The novel’s attitude toward the Iraq war, although it clearly deplores the criminal methods employed, including torture, is more anti-American than anti-imperialist. If only Britons could run their own foreign policy…! As though the British at the height of their imperial power hadn’t pioneered in the field of colonial savagery and oppression, and weren’t still capable of it.
Harris is an adequate novelist. The Ghost rises above the level of a potboiler primarily, one suspects, by virtue of the author’s genuine revulsion over events in Iraq and the role of the Blair government. Its language and imagery are not rich. Harris relies far too much on cheap metaphors and similes. These are typical passages:
“New England is basically Old England on steroids—wider roads, bigger woods, larger spaces; even the sky seemed huge and glossy.” (This is not merely superficial, it’s quite wrong and misleading.)
Speaking of his laptop (and the previous ghostwriting accomplished on it), the ghostwriter-narrator declares, “We had endured rock stars who believed themselves messiahs with a mission to save the planet, We had survived footballers whose monosyllabic grunts would make a silverback gorilla sound as if he were Shakespeare.” (This is simply bad, awkward writing.)
A confirmed anti-communist, Harris disgraced himself recently by praising Robert Service’s miserable biography of Trotsky for the Sunday Times. Harris wrote, with apparent approval: “Now, 50 years after the last full-scale biography of Trotsky in English, Robert Service has turned his attention to this myth—and has, effectively, assassinated Trotsky all over again.”
Polanski’s film, on which Harris collaborated as co-screenwriter, is superior to the novel. It is possible to make a remarkable film out of a less than remarkable book. The various artistic decisions and excisions improve the final work, eliminating most of the extraneous episodes or settings. Polanski (and possibly Harris) has reduced the dimensions of the original work, made it more claustrophobic, more concrete, more intimate. Polanski takes life seriously, and he trains his performers’ attention on the most important actions and gestures.
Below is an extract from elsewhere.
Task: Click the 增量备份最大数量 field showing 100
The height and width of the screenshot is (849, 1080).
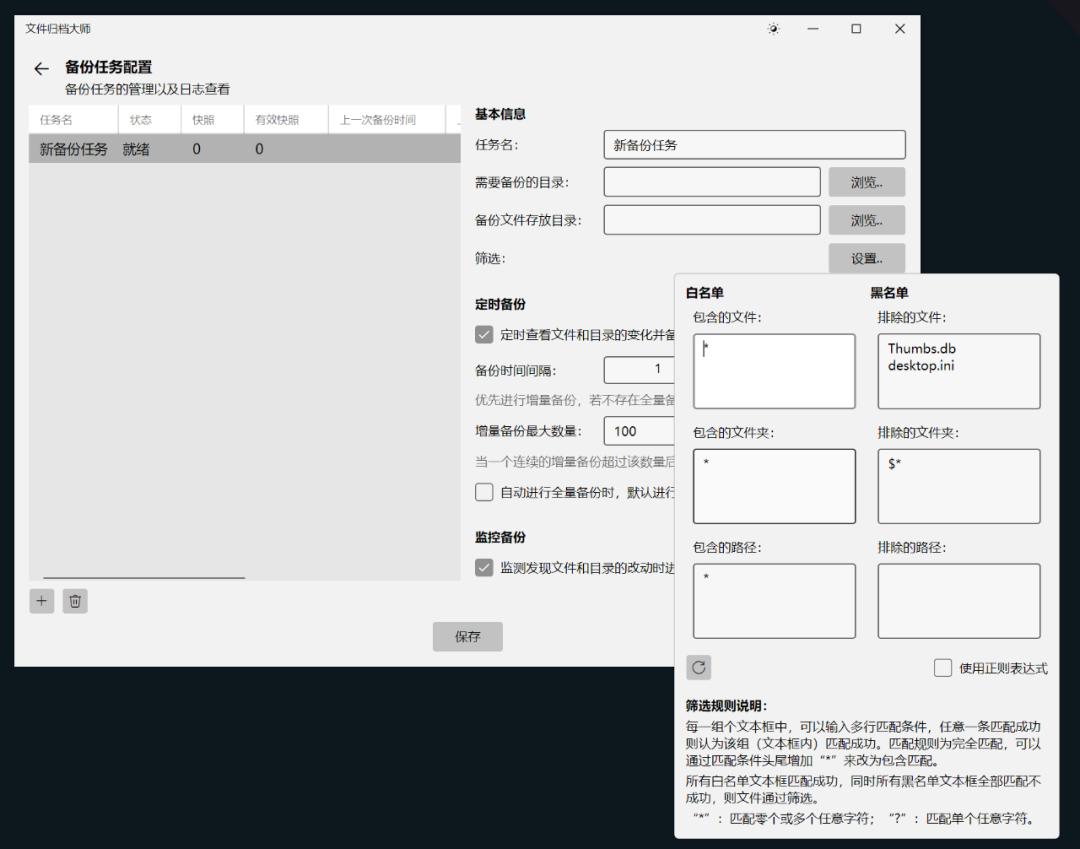Action: [x=640, y=430]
A rather generic thriller is given quite specific embodiment here.
Polanski’s own distaste for the American authorities (and authorities generally) no doubt entered into his decision to adapt The Ghost, but there is also something deeply felt in the work about the current human situation. As the comment cited at the beginning of this piece indicates, Polanski believes strongly that there is a lack of “great aspirations and hopes and joy in general” in the present period.
The physical conditions set the mood: rain, wind, cold, grey, deserted locales. The opposite of the seashore in summer: relaxed and sunny, where people talk and laugh and swim. Mistrust, friction, lies, and threats of brutal violence reign. Moments of humor and physical contact have to be snatched at, and ulterior motives may lie behind the most elementary acts.
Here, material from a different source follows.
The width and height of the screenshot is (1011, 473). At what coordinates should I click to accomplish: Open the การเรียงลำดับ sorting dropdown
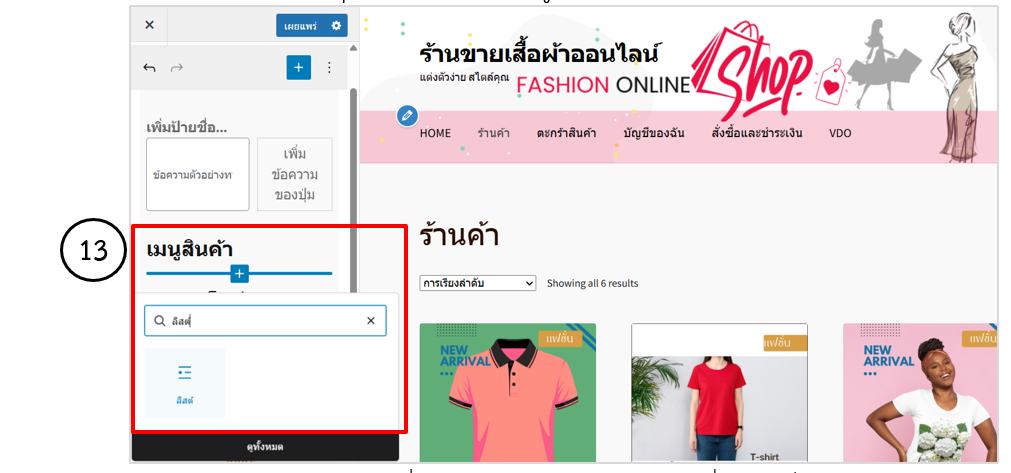(478, 283)
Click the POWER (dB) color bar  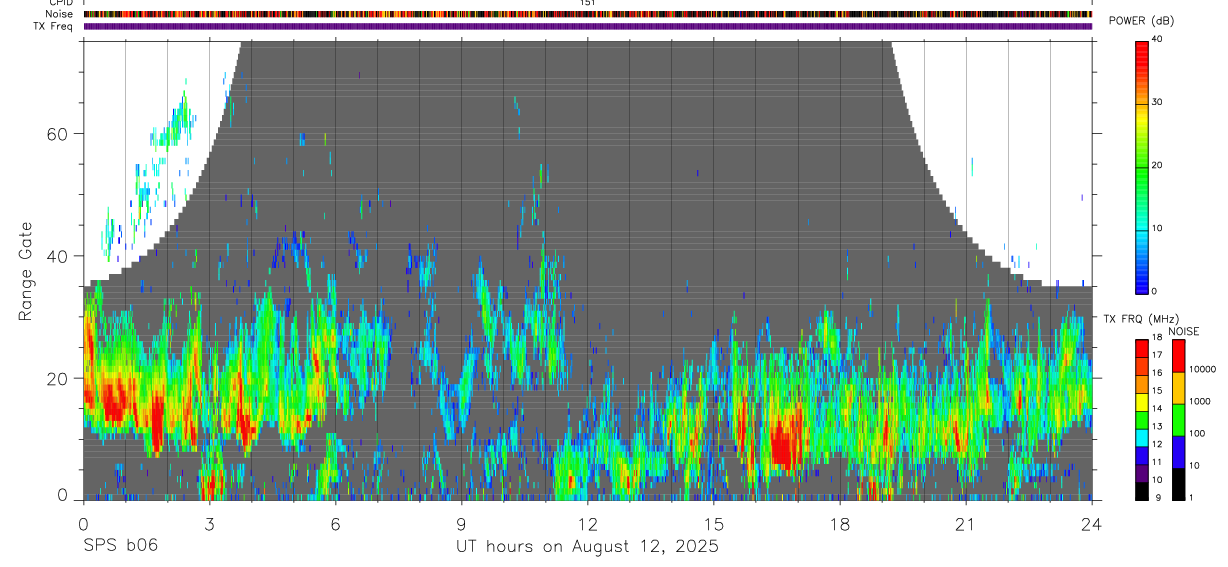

Polanski’s view of the present is one-sided. However, despite that, The Ghost Writer is not a cynical work. It is swift-moving, entertaining, observant. McGregor’s writer, somewhat more of a glib, self-serving mercenary in the novel, gains our attention and even affection. He is not so terribly different from a great many people, including perhaps Polanski, and the spectator as well perhaps, capable of serious misjudgments, but well-meaning, curious about things, alert to serious injustice, and, in the end, hostile (and a threat) to the powers that be.